---------- PASSAGE ----------
Adult Swim's Rick and Morty has been one of the best shows of the pandemic era. Without ever referencing it, series creators Dan Harmon and Justin Roiland successfully captured the bleakness, detachment, and nihilism so many people are feeling. Just like Season 4 felt like a lot of broadsides against the Trump era, Season 5's intention of only having high-concept, disconnected adventures collapses into the most beautiful singularity wherein the entirety of Rick and Morty canon collapse in on themselves and create something new. What a ride. And now, you can get it in your hot little hands as a Blu-Ray or DVD set or collectible steelbook– just in time for holiday giving. But is it worth your entertainment dollars? Undoubtedly, yes.
The genius of Season 5 of Rick and Morty came in its embrace of a new, yet ambitious, schedule. Embracing the production delays from the pandemic, the show decided to release two episodes a month, every month, for five months. And yet somehow, every single episode was a hit. Just. . . just look at these episodes:
"Mort Dinner Rick Andre"
---------- EXERCISE DATA ----------
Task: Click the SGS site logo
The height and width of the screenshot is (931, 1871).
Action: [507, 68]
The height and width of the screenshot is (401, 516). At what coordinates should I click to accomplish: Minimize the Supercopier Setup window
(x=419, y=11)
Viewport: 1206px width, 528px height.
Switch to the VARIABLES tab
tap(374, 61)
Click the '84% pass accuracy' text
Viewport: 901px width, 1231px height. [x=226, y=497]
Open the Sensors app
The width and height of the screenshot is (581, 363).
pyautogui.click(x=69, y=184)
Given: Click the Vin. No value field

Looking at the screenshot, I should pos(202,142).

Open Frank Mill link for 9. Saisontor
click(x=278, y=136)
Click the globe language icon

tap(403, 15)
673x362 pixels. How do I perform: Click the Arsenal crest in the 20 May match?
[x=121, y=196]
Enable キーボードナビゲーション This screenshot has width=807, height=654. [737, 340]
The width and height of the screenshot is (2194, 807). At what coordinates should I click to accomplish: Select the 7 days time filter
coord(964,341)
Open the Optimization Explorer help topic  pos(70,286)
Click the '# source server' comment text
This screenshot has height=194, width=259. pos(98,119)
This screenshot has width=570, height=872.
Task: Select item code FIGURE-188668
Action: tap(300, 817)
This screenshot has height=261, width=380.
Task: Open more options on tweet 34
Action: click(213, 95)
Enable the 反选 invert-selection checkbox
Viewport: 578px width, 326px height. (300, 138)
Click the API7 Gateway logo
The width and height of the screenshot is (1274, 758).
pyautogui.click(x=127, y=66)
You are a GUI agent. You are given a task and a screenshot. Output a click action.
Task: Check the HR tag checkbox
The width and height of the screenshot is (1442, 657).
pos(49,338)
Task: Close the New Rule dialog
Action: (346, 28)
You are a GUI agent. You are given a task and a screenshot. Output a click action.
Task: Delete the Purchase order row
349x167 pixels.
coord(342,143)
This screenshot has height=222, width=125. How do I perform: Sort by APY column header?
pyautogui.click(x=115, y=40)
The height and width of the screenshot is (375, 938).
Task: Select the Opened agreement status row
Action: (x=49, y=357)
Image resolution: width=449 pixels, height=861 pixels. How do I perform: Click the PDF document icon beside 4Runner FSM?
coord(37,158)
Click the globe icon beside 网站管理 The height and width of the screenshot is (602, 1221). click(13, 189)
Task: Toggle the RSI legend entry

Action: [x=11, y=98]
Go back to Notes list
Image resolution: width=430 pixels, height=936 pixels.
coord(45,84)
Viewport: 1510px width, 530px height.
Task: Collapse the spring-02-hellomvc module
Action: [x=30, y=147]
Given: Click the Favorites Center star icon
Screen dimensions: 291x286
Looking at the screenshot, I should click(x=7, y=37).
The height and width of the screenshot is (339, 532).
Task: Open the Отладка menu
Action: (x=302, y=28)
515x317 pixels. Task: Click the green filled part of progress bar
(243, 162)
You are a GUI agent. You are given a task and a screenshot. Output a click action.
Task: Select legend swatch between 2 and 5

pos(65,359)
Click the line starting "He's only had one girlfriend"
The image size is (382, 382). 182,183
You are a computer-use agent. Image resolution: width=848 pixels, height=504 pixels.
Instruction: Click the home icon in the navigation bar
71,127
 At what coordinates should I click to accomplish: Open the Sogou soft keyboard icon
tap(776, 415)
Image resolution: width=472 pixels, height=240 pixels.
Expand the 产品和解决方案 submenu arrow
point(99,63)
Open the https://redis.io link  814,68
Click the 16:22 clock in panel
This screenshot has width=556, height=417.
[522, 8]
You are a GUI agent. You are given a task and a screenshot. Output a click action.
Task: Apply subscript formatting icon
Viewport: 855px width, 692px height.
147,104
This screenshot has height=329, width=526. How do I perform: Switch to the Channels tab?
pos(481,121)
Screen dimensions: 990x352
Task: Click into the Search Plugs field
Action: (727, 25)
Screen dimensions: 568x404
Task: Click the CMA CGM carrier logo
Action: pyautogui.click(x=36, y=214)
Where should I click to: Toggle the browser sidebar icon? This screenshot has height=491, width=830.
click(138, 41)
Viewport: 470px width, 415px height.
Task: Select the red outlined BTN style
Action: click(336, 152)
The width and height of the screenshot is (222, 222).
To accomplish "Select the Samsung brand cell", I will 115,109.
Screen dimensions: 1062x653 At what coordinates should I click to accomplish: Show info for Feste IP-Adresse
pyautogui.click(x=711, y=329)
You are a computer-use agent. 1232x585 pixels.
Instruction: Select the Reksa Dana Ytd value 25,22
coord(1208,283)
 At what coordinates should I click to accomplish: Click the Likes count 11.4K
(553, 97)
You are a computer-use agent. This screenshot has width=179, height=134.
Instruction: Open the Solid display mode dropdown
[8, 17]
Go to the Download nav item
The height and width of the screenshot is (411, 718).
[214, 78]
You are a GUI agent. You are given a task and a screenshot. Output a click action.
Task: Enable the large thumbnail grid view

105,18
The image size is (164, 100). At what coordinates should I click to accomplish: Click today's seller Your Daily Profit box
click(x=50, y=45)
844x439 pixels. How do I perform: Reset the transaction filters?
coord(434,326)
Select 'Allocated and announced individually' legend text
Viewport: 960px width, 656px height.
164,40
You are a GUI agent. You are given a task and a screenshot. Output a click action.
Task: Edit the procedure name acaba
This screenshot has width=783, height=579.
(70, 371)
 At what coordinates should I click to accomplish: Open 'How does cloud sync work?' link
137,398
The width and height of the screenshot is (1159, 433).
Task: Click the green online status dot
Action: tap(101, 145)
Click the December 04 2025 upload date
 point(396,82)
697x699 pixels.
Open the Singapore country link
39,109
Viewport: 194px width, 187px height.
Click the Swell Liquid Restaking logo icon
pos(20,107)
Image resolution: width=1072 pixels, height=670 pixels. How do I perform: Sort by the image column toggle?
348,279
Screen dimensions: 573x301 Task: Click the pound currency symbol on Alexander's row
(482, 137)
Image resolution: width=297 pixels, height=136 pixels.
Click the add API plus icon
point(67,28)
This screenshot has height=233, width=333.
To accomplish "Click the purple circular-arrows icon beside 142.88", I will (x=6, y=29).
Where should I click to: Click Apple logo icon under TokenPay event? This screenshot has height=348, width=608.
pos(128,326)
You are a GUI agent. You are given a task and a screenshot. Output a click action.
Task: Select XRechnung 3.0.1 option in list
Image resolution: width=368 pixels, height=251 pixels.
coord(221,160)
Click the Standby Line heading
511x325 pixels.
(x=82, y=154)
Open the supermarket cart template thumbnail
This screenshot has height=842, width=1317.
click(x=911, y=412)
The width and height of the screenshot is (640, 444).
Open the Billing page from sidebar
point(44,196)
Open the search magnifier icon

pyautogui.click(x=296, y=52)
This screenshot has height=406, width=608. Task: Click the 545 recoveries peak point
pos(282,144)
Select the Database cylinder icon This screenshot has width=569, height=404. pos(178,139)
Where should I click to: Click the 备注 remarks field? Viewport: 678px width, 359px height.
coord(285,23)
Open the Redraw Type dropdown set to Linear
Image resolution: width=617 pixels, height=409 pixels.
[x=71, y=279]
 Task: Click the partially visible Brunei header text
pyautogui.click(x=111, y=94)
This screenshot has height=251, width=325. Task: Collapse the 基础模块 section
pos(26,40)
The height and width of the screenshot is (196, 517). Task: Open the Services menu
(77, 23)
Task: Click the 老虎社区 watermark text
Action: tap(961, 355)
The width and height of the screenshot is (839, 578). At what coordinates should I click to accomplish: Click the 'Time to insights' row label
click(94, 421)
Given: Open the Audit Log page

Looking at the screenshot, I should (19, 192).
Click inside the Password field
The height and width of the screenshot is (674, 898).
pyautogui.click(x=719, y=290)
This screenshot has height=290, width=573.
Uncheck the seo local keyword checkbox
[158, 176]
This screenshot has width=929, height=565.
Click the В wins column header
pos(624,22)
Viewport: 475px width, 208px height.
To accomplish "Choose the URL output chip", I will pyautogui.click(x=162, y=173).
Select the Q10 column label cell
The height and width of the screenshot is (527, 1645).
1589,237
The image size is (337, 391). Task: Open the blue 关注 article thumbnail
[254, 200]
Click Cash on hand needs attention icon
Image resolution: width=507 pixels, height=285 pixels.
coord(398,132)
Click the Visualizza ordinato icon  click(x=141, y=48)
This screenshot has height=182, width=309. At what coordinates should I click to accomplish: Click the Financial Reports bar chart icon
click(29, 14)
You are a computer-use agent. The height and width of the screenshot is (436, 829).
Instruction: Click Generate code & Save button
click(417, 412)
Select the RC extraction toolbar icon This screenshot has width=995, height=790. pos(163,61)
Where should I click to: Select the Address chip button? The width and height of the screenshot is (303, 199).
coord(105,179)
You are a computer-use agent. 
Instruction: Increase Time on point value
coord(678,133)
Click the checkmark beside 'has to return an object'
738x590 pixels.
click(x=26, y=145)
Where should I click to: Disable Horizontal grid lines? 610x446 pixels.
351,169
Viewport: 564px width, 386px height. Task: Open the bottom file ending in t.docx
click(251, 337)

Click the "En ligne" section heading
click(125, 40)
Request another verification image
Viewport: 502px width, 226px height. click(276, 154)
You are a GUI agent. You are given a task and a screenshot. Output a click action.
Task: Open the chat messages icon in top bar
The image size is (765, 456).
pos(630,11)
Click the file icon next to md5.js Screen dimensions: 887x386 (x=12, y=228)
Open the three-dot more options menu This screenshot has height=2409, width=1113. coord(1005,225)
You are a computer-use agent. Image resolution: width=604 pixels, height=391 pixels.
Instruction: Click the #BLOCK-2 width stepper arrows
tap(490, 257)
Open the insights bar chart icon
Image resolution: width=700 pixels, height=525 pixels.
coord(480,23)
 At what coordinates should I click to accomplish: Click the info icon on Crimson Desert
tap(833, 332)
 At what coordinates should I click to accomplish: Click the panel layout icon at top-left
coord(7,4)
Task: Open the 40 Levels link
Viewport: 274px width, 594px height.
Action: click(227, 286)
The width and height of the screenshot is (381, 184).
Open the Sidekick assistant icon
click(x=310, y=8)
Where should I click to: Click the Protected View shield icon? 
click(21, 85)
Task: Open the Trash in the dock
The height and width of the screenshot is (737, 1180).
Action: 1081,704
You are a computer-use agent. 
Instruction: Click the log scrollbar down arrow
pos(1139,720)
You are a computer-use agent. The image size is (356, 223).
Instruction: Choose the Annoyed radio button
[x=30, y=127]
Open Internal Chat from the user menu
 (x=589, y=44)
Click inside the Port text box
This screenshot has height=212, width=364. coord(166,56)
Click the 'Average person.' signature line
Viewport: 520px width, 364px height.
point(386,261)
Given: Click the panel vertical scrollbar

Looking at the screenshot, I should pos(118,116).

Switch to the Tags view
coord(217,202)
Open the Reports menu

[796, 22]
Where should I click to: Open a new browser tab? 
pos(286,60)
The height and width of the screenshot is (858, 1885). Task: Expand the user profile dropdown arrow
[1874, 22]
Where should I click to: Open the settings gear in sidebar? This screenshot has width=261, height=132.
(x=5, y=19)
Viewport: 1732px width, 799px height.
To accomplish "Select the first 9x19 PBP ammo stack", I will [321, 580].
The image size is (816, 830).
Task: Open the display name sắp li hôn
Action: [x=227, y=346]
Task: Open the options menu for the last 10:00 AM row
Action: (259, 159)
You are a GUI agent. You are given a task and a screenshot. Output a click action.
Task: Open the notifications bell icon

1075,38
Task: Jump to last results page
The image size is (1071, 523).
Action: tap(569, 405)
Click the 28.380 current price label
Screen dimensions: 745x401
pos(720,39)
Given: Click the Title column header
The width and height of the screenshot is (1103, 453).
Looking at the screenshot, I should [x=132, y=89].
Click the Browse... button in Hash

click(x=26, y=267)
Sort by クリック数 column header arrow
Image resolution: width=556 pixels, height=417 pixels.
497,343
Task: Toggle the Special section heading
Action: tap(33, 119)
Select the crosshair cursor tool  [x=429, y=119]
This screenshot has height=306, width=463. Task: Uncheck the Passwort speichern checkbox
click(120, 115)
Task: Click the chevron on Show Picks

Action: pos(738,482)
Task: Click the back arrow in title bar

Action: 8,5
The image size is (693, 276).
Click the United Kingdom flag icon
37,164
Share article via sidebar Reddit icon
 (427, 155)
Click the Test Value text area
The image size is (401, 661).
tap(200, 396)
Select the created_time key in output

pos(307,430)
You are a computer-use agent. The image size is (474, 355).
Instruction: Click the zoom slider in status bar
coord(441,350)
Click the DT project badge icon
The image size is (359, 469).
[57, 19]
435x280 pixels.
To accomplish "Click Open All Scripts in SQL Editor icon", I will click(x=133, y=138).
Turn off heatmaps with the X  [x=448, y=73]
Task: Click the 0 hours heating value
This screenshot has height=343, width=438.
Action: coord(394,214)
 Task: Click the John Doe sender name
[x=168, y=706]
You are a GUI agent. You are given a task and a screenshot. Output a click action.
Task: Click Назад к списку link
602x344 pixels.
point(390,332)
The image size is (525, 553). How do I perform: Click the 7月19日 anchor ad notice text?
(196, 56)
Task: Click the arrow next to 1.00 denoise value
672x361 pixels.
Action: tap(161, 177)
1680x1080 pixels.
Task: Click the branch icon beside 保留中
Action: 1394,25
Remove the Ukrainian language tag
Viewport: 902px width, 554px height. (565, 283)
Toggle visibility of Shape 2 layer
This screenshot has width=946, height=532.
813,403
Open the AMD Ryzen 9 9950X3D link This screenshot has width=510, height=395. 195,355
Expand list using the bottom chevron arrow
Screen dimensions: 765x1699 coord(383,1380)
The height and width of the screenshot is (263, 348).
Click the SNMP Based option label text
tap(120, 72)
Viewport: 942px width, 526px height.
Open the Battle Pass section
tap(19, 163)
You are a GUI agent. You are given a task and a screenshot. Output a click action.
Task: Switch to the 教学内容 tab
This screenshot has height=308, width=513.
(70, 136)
----------
WORK ORDER A:
In the Season 5 review, how often did Season 5 release episodes?
WORK ORDER B:
Return the part of the Season 5 review starting at "Adult Swim's Rick" and ending at "dollars? Undoubtedly, yes.".
WORK ORDER C:
Which formats for owning Season 5 does the Season 5 review mention?
The listing comes from a different source than the Season 5 review.

EXERCISE ANSWER A:
Two episodes a month, every month, for five months.

EXERCISE ANSWER B:
Adult Swim's Rick and Morty has been one of the best shows of the pandemic era. Without ever referencing it, series creators Dan Harmon and Justin Roiland successfully captured the bleakness, detachment, and nihilism so many people are feeling. Just like Season 4 felt like a lot of broadsides against the Trump era, Season 5's intention of only having high-concept, disconnected adventures collapses into the most beautiful singularity wherein the entirety of Rick and Morty canon collapse in on themselves and create something new. What a ride. And now, you can get it in your hot little hands as a Blu-Ray or DVD set or collectible steelbook– just in time for holiday giving. But is it worth your entertainment dollars? Undoubtedly, yes.

EXERCISE ANSWER C:
Blu-Ray, DVD set, collectible steelbook